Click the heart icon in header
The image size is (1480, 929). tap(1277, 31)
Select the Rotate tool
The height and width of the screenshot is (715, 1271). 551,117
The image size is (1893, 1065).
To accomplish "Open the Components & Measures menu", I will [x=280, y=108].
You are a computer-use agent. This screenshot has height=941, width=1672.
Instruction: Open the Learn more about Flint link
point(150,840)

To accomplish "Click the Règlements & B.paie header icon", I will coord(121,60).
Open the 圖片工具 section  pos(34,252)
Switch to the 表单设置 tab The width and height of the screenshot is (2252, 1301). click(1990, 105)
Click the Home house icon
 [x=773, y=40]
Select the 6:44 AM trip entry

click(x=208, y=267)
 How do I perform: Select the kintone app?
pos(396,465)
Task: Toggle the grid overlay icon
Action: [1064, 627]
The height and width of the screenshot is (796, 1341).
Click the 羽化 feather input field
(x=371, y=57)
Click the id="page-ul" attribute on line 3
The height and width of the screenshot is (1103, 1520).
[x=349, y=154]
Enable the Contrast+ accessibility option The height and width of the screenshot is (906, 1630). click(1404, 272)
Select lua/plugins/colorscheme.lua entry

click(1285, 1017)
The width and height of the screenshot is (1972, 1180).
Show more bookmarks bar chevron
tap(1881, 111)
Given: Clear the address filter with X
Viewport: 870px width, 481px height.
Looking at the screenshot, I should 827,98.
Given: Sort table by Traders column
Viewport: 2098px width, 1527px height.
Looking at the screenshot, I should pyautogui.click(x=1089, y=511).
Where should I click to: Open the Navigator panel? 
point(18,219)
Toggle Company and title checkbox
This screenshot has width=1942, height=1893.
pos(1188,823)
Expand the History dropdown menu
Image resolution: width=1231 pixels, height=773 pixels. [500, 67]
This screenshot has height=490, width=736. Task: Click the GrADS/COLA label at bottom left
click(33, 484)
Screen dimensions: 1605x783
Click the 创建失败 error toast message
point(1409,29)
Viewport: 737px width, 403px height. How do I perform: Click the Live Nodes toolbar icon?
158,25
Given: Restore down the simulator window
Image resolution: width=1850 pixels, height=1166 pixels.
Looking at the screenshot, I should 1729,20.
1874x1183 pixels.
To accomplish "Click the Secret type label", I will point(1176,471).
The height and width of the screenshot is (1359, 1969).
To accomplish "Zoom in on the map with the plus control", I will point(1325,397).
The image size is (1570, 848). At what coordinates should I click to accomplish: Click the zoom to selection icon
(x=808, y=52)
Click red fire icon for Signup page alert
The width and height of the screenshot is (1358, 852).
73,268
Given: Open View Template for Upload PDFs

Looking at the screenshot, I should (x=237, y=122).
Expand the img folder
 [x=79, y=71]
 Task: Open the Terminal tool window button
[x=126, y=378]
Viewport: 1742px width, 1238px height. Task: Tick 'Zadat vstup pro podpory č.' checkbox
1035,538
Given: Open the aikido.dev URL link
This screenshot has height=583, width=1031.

──────────────────────────────

Required work
Return every line from the one holding "The height and width of the screenshot is (1359, 1969)." through the end of the data, exactly as it appears, with both ends kept and nothing else.

Solution below
The height and width of the screenshot is (1359, 1969).
To accomplish "Zoom in on the map with the plus control", I will point(1325,397).
The image size is (1570, 848). At what coordinates should I click to accomplish: Click the zoom to selection icon
(x=808, y=52)
Click red fire icon for Signup page alert
The width and height of the screenshot is (1358, 852).
73,268
Given: Open View Template for Upload PDFs

Looking at the screenshot, I should (x=237, y=122).
Expand the img folder
 [x=79, y=71]
 Task: Open the Terminal tool window button
[x=126, y=378]
Viewport: 1742px width, 1238px height. Task: Tick 'Zadat vstup pro podpory č.' checkbox
1035,538
Given: Open the aikido.dev URL link
This screenshot has height=583, width=1031.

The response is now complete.